Michel Lacroix s’est servi de sa formation d’éducateur pour compenser son manque d’expérience et mener les Cantonniers à bon port. « Il n’y a pas un élève de secondaire V qui dira à son professeur qu’il l’aime. C’était la même chose pour moi dans le vestiaire. Je n’étais pas le gars le plus populaire, mais c’était le dernier de mes soucis. Je n’ai jamais eu de misère à contrôler un groupe de jeunes, à les regrouper pour la même cause, leur donner confiance, former une famille. Aujourd’hui quand je revois certains gars, plusieurs me disent que j’ai eu un impact positif sur eux quand ils sont entrés dans le monde des adultes. Juste entendre ça m’indique que ça valait le coup d’aller diriger les Cantonniers au pied levé. »

Christian Lord, lui, est toujours associé aux Cantonniers, 40 ans plus tard, à titre de gouverneur et vice-président hockey. « Il y a du positif à retenir de chaque saison. Mais cette première édition des Cantonniers, de voir où nous étions partis, c’est un souvenir qui n’a pas de comparable. C’était la grosse affaire à Magog avec des assistances qui approchaient et dépassaient 1000 spectateurs régulièrement. Les joueurs étaient connus à travers la ville. C’était presque surnaturel. Et nous avons connu une saison exceptionnelle », fait-il valoir.

Une équipe intimidante

La première cuvée des Cantonniers de l’Est (avant de devenir les Cantonniers de Magog) en 1979-80 était aussi très intimidante pour les visiteurs à l’aréna de Magog. Les Alain Gilbert, Bertrand Lavoie, Sylvain Charland, John Martin et François Desharnais obligeaient les joueurs adverses à patiner la tête haute. Et ça se passait aussi de la même façon sur la route.
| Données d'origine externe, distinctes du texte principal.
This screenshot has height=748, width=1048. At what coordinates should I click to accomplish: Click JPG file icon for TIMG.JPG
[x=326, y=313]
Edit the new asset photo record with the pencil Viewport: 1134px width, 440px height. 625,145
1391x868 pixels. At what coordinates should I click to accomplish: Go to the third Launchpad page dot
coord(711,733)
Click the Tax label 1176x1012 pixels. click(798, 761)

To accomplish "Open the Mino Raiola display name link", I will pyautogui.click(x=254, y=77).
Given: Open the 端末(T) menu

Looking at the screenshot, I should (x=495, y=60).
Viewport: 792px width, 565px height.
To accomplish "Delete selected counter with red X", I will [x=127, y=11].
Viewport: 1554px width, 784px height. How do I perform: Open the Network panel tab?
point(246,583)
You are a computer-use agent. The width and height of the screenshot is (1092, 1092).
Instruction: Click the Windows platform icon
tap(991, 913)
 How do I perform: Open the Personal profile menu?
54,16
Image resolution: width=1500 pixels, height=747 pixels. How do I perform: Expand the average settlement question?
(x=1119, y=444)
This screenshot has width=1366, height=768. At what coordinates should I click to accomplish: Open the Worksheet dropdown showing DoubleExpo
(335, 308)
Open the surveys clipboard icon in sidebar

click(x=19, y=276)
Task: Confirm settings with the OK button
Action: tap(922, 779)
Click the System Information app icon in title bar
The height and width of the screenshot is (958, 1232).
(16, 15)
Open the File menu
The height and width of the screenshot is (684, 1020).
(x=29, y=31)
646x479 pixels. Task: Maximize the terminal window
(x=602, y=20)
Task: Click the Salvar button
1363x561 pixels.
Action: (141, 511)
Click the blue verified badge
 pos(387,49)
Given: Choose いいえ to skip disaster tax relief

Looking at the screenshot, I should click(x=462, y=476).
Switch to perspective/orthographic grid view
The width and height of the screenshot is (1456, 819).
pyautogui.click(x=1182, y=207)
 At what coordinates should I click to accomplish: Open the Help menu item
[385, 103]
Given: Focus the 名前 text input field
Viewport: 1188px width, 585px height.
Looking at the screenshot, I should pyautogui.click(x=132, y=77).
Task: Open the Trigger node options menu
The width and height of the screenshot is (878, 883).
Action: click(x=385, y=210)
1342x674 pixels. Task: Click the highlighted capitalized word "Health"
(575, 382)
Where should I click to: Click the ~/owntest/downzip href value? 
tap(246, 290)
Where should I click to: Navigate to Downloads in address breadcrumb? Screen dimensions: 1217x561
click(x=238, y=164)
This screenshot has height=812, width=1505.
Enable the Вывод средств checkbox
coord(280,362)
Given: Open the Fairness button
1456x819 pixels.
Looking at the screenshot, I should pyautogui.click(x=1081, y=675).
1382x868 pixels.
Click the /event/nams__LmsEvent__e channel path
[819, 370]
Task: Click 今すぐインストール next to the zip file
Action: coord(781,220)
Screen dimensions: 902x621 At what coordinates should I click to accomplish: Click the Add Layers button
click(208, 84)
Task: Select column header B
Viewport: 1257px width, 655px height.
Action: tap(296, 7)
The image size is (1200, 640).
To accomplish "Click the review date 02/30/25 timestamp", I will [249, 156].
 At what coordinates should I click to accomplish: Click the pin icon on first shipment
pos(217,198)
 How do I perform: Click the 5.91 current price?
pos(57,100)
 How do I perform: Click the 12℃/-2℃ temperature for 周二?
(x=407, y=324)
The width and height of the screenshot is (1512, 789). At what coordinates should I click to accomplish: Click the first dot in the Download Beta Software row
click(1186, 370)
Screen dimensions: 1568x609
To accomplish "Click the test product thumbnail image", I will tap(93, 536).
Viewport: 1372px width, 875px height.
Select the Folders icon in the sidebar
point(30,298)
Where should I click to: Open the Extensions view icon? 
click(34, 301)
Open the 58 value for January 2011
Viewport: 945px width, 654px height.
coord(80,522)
Cette saison-là, un entraîneur était suspendu lorsque son équipe dépassait le cap de minutes de punitions imposé par la ligue dans une partie. « À tour de rôle on a regardé quelques joutes dans les gradins », se rappelle Christian Lord, un des deux mentors des Cantonniers.

Michel Lacroix se souvient des craintes qu’on émettait à son égard lorsqu’on lui a confié le poste d’entraîneur des Cantonniers. « Je pense qu’il y en a plusieurs qui me voyaient déjà tirer des bouteilles d’eau vers les arbitres. Je suis un gars de la place et apparemment qu’on m’identifiait comme un homme au caractère bouillant », raconte Lacroix, sourire en coin.

Le logo des premiers Cantonniers qu’on peut voir sur la photo d’équipe est encore pour plusieurs amateurs le plus beau affiché par la formation magogoise sur leurs chandails au fil des années. Et vous, quel est votre avis?

Sur le party les porte-couleurs de la première édition des Cantonniers? Le bruit a déjà circulé, mais Christian Lord soutient que cela a été exagéré. D’ailleurs, c’est le capitaine Alain Gilbert qui déclarait récemment qu’avec Ernest Bélanger comme directeur à l’école secondaire la Ruche, que les joueurs fréquentaient, et Michel Lacroix au poste d’entraîneur-chef, ça ressemblait davantage à l’armée qu’à un club social.